An in-depth exploration of bioinformatic approaches utilized in clinical NGS analysis is outside the scope of this chapter. However, it is worth mentioning that the large-scale data produced by NGS is a significant obstacle to adoption of clinical-based NGS assays [48]. To identify variants from NGS data, often multiple software packages need to be stitched together into a data analysis pipeline. These programs include sequence aligners, variant callers, and variant annotation. Each software component allows modification of multiple variables that can be user altered to allow highly customized workflows but at the price of decreased standardization and ability to perform quality assessments between labs. Most “pipelines” will consist of a sequence aligner (maps sequencing reads to a reference genome), variant caller (identifies variant sites), and variant annotation (links variant calls to database with annotated lists of clinical variants such as Catalog for Somatic Mutations in Cancer (COSMIC) [49]. The performances of different aligners have been extensively studied and each has pros/cons, making adoption of a uniform analysis pipeline unlikely [50, 51]. One common tool that offers a good introduction to NGS data analysis is the Genome Analysis Toolkit (GATK; Broad Institute, Cambridge, MA, USA) [49]. This toolkit allows multiple standardized forms of NGS analysis and has well-documented instructions for users.

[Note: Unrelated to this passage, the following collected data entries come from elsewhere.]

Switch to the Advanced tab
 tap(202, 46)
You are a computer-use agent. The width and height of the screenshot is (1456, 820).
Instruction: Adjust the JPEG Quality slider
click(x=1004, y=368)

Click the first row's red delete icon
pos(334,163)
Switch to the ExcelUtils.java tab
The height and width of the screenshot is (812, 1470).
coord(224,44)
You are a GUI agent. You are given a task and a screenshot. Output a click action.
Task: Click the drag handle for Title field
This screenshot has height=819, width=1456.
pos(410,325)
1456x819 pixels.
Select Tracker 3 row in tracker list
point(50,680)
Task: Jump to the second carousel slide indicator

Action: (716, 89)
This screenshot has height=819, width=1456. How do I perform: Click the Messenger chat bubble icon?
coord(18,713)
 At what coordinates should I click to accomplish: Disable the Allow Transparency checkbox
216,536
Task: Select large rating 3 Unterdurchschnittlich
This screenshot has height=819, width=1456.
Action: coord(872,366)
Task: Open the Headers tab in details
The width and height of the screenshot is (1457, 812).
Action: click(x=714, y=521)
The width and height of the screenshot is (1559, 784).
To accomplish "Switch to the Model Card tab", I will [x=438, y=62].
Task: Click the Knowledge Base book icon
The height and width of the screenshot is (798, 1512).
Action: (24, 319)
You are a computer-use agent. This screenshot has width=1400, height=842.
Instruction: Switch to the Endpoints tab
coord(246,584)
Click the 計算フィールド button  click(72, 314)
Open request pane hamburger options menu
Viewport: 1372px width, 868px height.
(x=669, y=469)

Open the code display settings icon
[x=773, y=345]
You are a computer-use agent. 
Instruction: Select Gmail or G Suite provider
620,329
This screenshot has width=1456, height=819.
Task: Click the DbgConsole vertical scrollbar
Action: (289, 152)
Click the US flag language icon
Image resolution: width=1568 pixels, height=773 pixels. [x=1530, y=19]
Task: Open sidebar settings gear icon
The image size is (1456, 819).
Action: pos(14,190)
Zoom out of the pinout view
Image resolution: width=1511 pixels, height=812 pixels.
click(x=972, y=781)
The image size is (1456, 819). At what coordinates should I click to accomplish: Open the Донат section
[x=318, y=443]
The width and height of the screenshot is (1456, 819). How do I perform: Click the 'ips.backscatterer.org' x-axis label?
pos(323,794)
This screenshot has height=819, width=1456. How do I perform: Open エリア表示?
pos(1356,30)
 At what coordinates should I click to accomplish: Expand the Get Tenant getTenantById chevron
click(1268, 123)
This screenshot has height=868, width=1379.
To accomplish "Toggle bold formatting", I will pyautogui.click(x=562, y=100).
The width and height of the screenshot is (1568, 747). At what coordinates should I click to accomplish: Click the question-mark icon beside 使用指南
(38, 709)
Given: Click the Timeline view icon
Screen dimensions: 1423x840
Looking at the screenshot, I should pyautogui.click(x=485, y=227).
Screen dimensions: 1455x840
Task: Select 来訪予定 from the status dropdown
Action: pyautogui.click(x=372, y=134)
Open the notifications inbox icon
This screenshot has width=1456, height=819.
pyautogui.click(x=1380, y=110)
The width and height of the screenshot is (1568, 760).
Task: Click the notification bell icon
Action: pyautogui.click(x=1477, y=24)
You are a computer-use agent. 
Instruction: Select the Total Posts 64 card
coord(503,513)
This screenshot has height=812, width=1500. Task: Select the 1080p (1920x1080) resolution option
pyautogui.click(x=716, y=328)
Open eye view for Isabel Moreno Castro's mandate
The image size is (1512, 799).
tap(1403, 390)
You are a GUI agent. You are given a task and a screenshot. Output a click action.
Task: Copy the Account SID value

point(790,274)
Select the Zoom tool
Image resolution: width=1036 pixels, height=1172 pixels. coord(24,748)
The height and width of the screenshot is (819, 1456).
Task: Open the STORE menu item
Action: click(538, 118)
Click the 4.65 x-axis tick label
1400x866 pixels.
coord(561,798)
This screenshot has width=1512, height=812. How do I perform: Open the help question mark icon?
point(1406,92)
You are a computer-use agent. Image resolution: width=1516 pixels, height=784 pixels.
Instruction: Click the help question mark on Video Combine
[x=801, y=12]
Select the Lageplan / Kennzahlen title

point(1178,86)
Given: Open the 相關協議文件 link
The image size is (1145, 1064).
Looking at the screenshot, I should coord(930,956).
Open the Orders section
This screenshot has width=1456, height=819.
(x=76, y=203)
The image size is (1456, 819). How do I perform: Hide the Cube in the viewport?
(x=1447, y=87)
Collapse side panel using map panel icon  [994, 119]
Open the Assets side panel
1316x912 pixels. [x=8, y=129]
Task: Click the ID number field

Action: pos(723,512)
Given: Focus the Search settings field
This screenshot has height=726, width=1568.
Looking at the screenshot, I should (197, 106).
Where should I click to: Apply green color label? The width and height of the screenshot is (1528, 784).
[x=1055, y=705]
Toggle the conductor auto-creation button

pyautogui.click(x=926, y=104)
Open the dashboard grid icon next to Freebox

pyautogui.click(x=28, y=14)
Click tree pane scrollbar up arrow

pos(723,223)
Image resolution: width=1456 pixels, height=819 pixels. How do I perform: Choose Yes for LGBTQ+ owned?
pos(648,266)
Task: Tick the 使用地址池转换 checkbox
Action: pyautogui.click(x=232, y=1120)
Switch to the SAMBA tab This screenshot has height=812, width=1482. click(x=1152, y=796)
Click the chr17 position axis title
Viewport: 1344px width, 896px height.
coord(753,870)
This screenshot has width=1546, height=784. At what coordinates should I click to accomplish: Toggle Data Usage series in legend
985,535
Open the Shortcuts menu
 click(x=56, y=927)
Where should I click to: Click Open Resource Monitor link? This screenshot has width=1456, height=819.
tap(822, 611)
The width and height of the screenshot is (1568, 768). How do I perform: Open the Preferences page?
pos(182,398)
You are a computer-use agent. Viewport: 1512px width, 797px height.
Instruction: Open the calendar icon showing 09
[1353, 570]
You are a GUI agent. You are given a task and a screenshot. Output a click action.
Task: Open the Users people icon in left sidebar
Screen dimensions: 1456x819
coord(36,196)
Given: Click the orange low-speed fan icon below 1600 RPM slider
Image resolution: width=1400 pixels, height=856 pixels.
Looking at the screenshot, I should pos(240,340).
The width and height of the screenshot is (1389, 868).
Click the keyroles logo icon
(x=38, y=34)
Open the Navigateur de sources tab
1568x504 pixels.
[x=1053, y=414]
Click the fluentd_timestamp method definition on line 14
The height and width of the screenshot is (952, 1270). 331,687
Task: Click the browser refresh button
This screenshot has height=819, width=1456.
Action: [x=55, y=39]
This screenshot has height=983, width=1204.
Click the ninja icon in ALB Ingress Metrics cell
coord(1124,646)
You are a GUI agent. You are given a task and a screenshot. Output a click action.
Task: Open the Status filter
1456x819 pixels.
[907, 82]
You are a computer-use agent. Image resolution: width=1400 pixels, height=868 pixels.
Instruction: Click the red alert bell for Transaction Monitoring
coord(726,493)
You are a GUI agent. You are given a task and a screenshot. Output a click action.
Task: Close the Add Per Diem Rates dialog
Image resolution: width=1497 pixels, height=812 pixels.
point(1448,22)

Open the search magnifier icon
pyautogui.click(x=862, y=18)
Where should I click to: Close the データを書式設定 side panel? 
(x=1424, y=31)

In addition to software standardization, an additional hurdle with clinical NGS is the sheer volume of data produced. This can cause analytic bottlenecks, even with recent advances and lowered costs of processing power. An additional potential problem is long-term data storage in a CAP-/CLIA-approved manner. Types of files or recommended length of storage for NGS has not been standardized at this time. Lastly, how labs are reimbursed for complex NGS analysis and even how labs integrate NGS data into electronic health records is highly variable, with no set standardization or national guidance [52,53,54].

Conclusion

There is clear evidence that NGS can accurately identify clinically significant biomarkers for lung cancer, such as EGFR mutations and ALK rearrangements, and that this technology can help guide personalized targeted therapies [55]. NGS performed on lung biopsies or cytology specimens can identify both established and emerging biomarkers depending on selected targets for sequencing and analysis [8, 56]. Likewise, NGS performed on CTCs or CF-DNA can be utilized to identify biomarkers for guided therapy or follow patients for monitoring development of tyrosine kinase inhibitor (TKI) resistance (such as EGFR T790M). Ultimately, the significance of applying clinical NGS to lung cancer screening is its ability to simultaneously interrogate numerous biomarkers and rapidly/accurately direct patients to an approved efficacious targeted treatment. Ongoing exploratory research utilizing NGS will undoubtedly translate into discovery and validation of novel predictive biomarkers, which will ultimately translate into clinical NGS practice and improve lung cancer diagnosis and treatment. Furthermore, it is expected that NGS technology will continue to advance at an accelerated rate and that the tangible outcome of this will be the improvement in our understanding of causal genetic mutations/alterations in lung cancer and continued improvement in lung cancer treatment and outcome.